Estratto del testo ::

★ ★ ★ ★

Commentata dalla colonna sonora stile Giorgio Moroder composta dai francesi Daft Punk, la seconda avventura cinematografica ambientata nel mondo di Tron, lascia vagamente perplessi se non addirittura moderatamente "confusi".

Molta azione spettacolare, enfatizzata dal 3D che è legato, però, solo all'universo all'interno del mondo digitale, non corrisponde ad una serie di contenuti altrettanto significativa.

Il tono salvifico che permea il film, poi, coglie di sorpresa lo spettatore che non riesce bene a sintonizzarsi sui temi di una sceneggiatura che ricorda un po' il sostrato della trilogia di Matrix, senza, però, riuscire a focalizzare l'idea che il modello, in caso, da imitare è quello del primo capitolo e non certo quello degli altrettanto confusionari sequel.

Dell'originale, la trama riprende il personaggio di Jeff Bridges che, dopo l'esperienza nei primi anni Ottanta legata agli eventi descritti in quella pellicola, ha avuto un figlio cui annuncia un evento 'miracoloso' all'interno del mondo digitale dove sta lavorando.

La natura di quanto accaduto, però, non viene spiegata al ragazzino visto che suo padre scompare senza lasciare traccia di sé.

Qualche anno dopo, quando la società fondata dal genitore sta per rilasciare un nuovo inutile aggiornamento software del suo celebre sistema operativo (una moderata presa in giro, forse, di Microsoft...)  l'ultimo grande amico dell'uomo riceve un messaggio sul teledrin (pager) che indica il numero della sala giochi - ufficio chiusa da anni.

Il figlio, diventato adulto, entra nel regno paterno e, in men che non si dica, scivola nel mondo digitale creato da suo padre dove, però, è in atto una rivoluzione che, scopriremo, ha delle possibili conseguenze catastrofiche non solo per il reame digitale, ma anche per il pianeta Terra che potrebbe essere invaso da un esercito, se questo fosse in grado di oltrepassare il portale lasciato aperto nella sala giochi...

Per quanto il film abbia premesse interessanti e un effettistica visiva 3D notevole, Tron Legacy sembra mancare di una vera e propria anima narrativa che sia in grado di spiegare tutto o quasi, riuscendo a rendere rilevante quanto si vede e che, forse, non si comprende del tutto.

Una quarantina di minuti di cinema ad alto livello non bastano, però, per giustificare il senso di una produzione di oltre due ore che tra misticismo un po' fricchettone e un diluvio di alta tecnologia non tocca il cuore del pubblico, né tantomeno riesce a "scaldarlo".

Il mondo di Tron dove è in atto una rivoluzione perché il creatore avrebbe "tradito" i suoi, è una sorta di Impero Romano post digitale dove ci sono continui giochi di popolo in cui i programmi 'che hanno il volto di esseri umani' si scontrano in gare dai rischi fatali.

★ ★ ★ ★

Voci elencate ::
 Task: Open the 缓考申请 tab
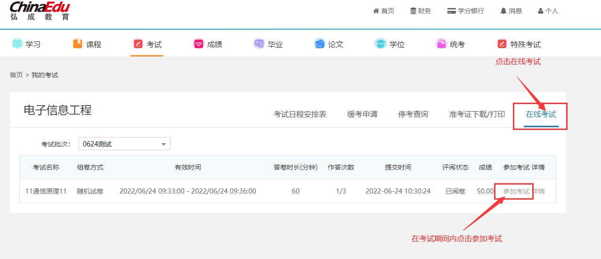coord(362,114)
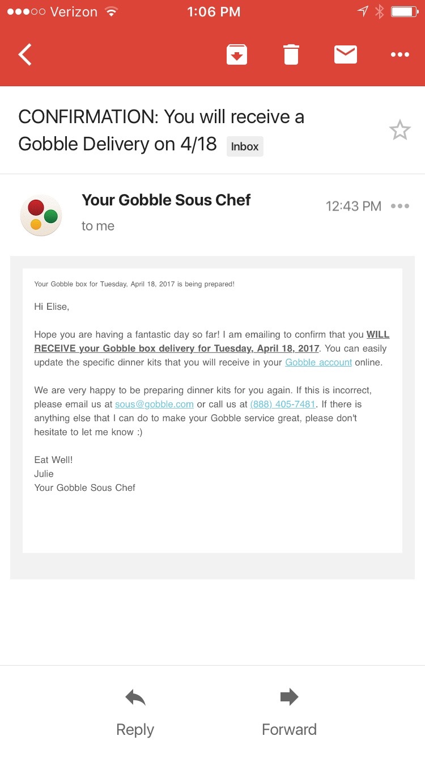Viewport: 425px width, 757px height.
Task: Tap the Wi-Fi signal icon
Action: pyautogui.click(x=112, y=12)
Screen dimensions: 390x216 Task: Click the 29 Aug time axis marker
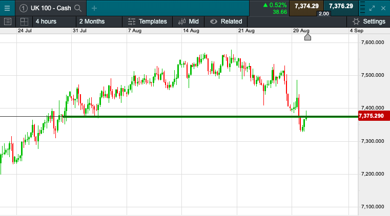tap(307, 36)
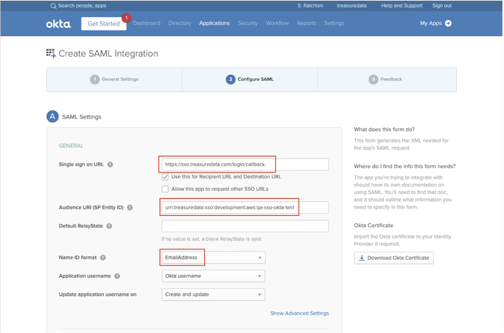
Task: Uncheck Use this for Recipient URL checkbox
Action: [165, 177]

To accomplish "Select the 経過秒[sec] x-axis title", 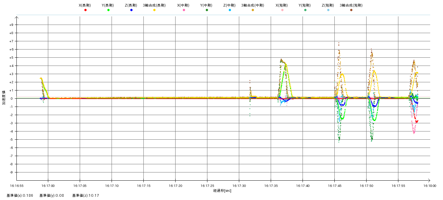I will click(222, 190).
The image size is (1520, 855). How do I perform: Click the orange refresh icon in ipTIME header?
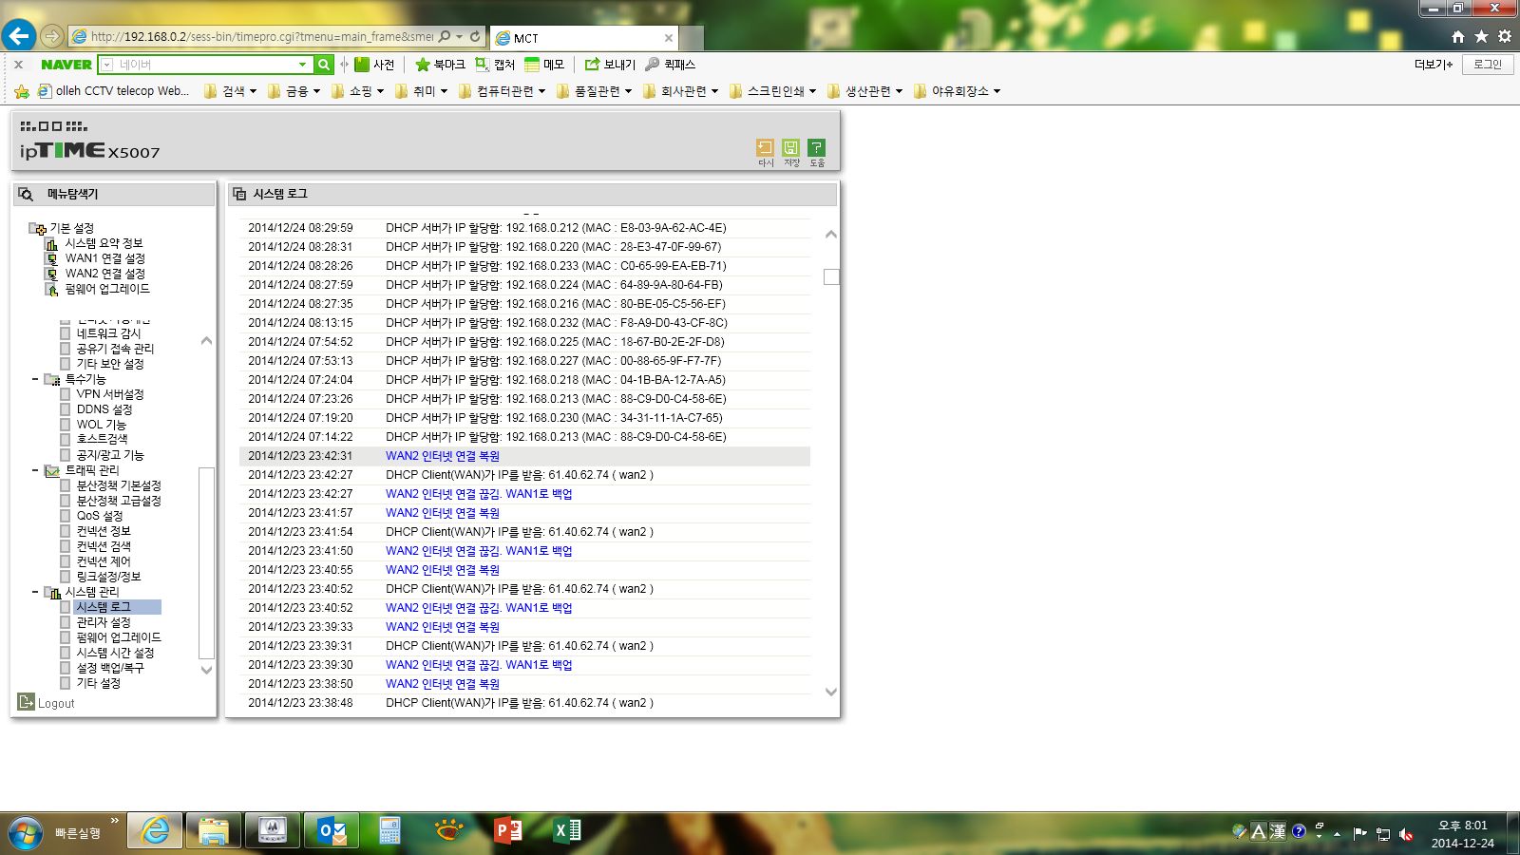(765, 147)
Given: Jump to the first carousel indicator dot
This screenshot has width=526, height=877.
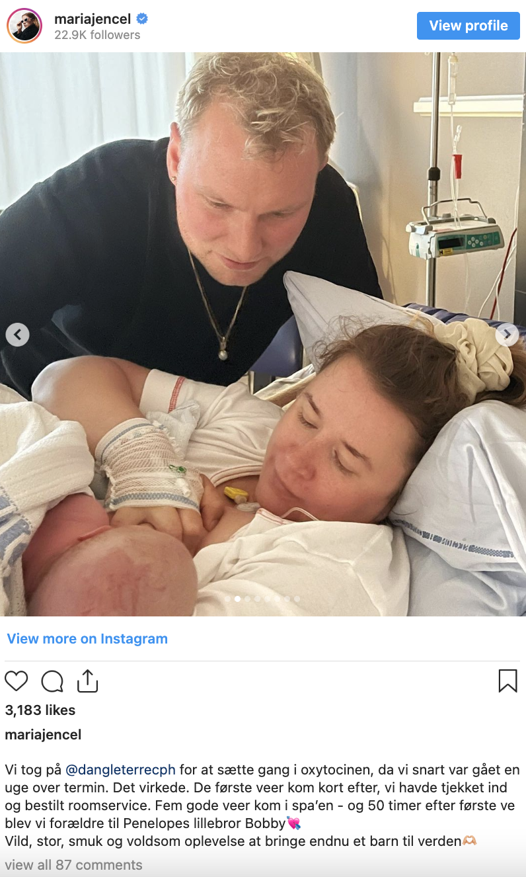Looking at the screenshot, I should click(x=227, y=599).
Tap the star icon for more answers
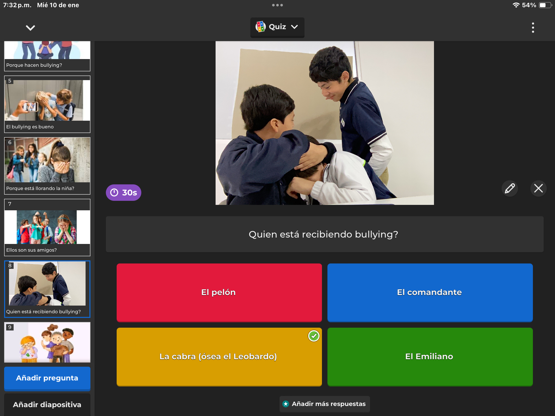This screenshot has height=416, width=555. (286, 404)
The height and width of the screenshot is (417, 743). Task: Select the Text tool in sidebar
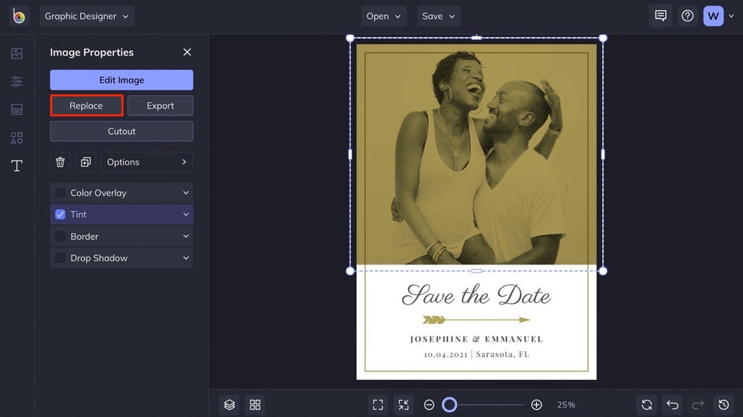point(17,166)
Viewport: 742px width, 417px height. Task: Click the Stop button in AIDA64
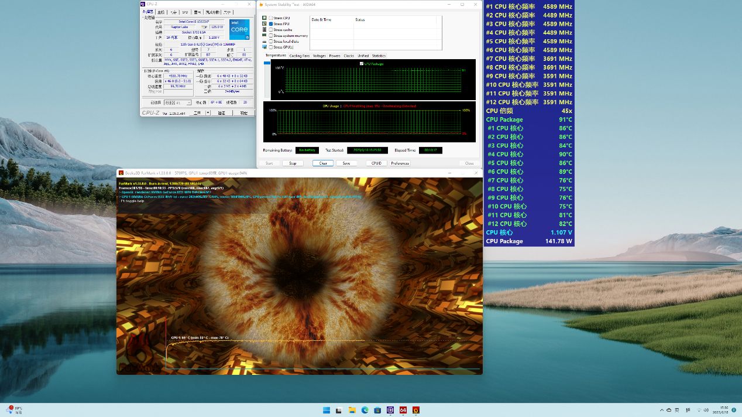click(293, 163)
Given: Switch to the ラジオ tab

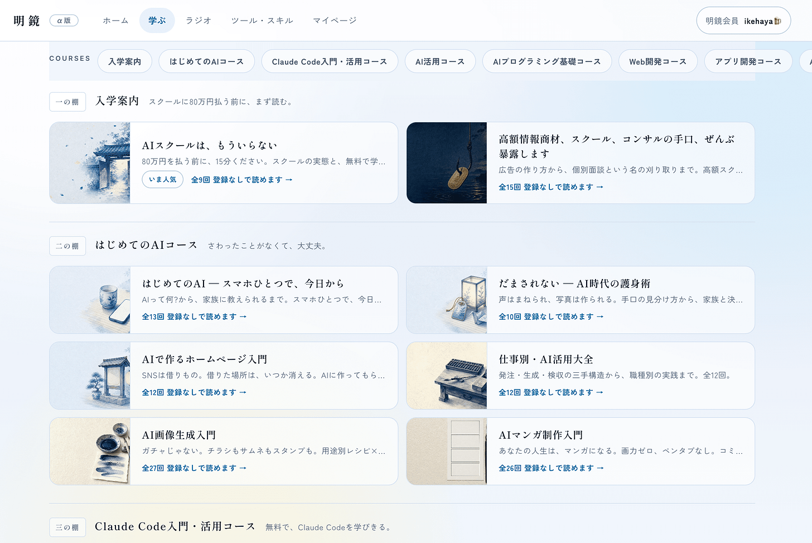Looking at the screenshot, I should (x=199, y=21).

★ ★ ★ ★

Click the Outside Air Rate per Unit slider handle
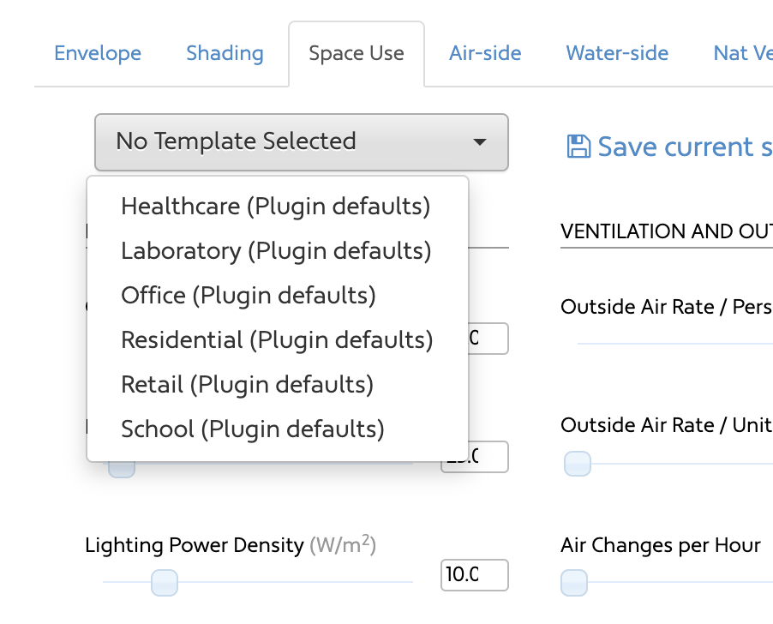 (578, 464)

★ ★ ★ ★

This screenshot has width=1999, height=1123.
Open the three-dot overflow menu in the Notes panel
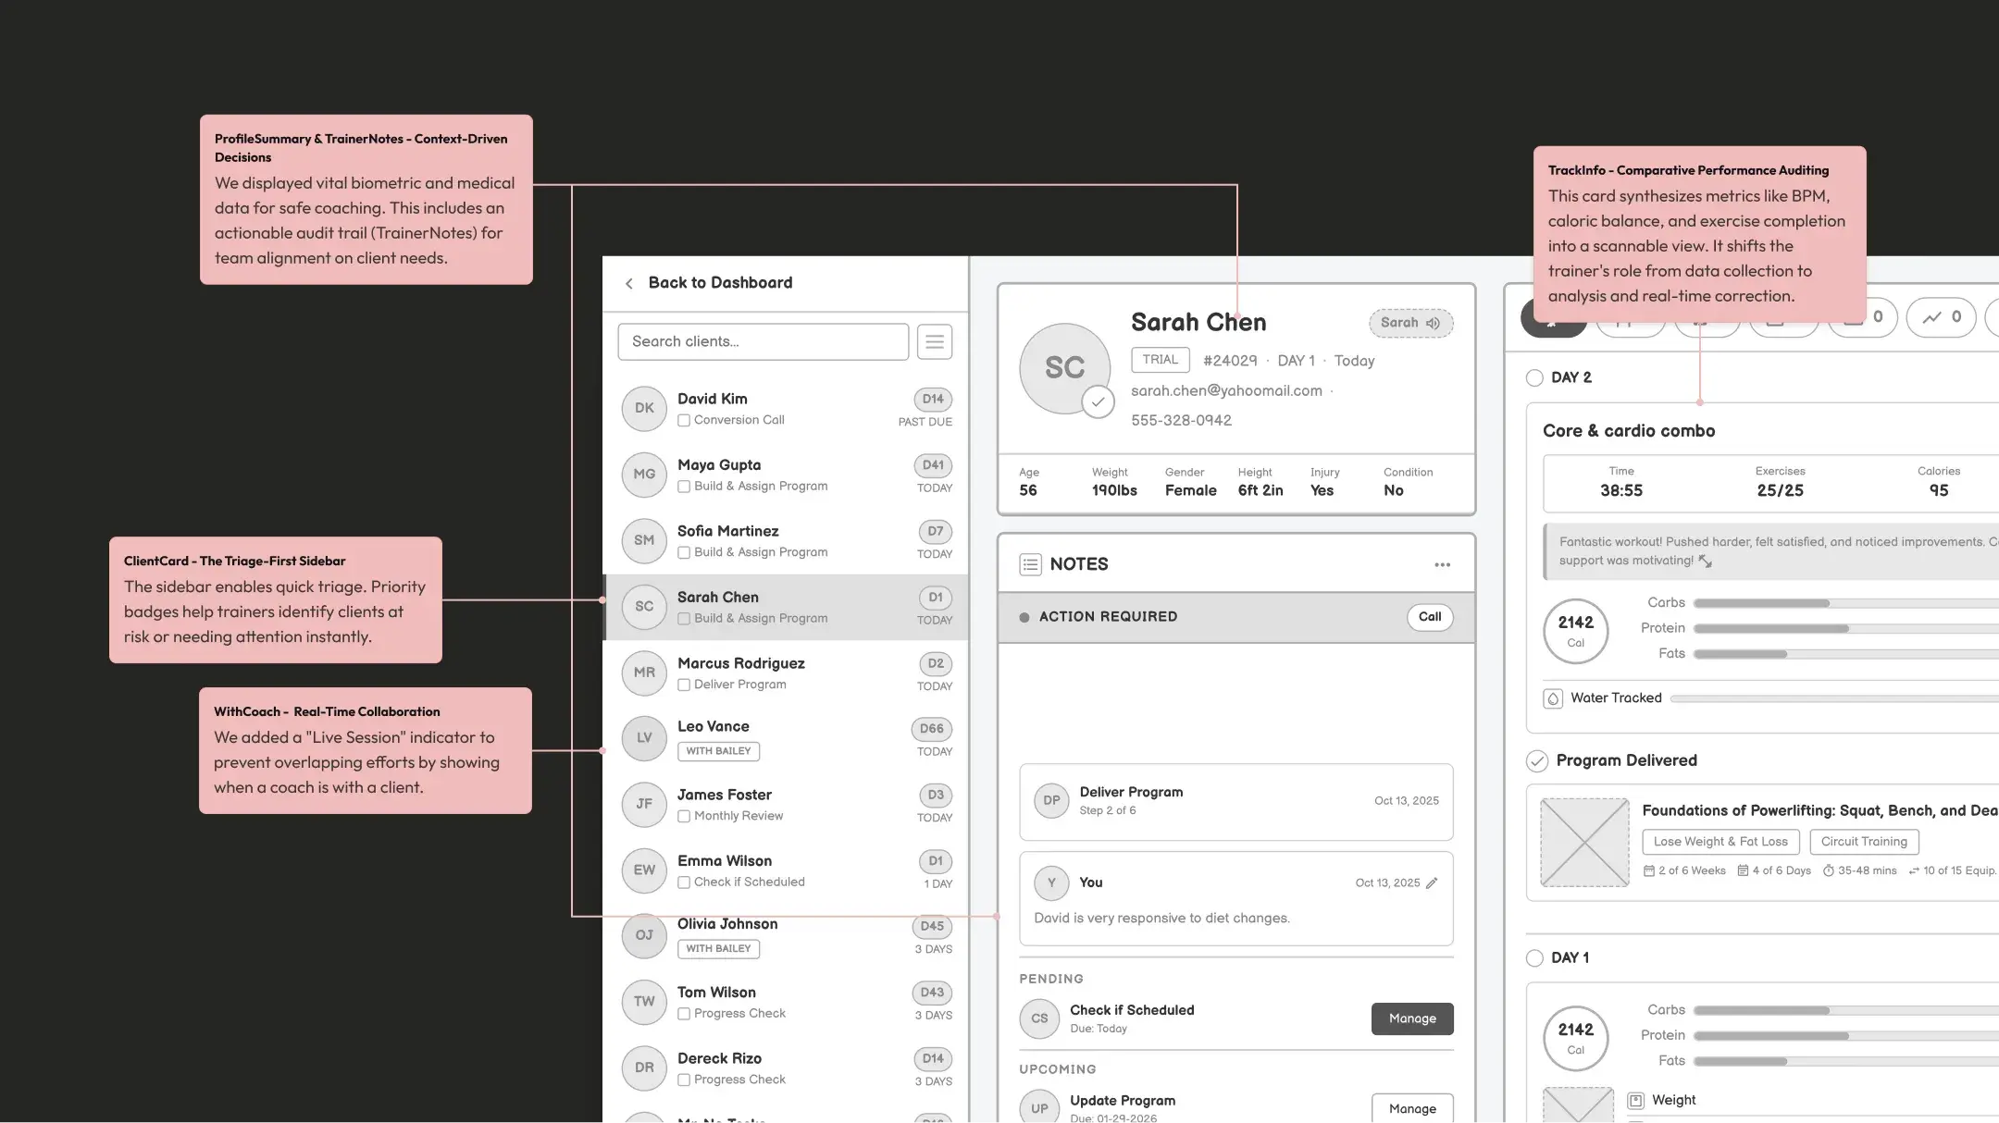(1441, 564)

★ ★ ★ ★

Compiti scritti ::
#1 Secondo la recensione di Tron Legacy, chi ha composto la colonna sonora del film?
#2 Quante righe dell'elenco contengono la stringa "icon", distinguendo tra maiuscole e minuscole? Rispondi solo con il numero.

Risposte ai compiti ::
#1 I francesi Daft Punk.

#2 3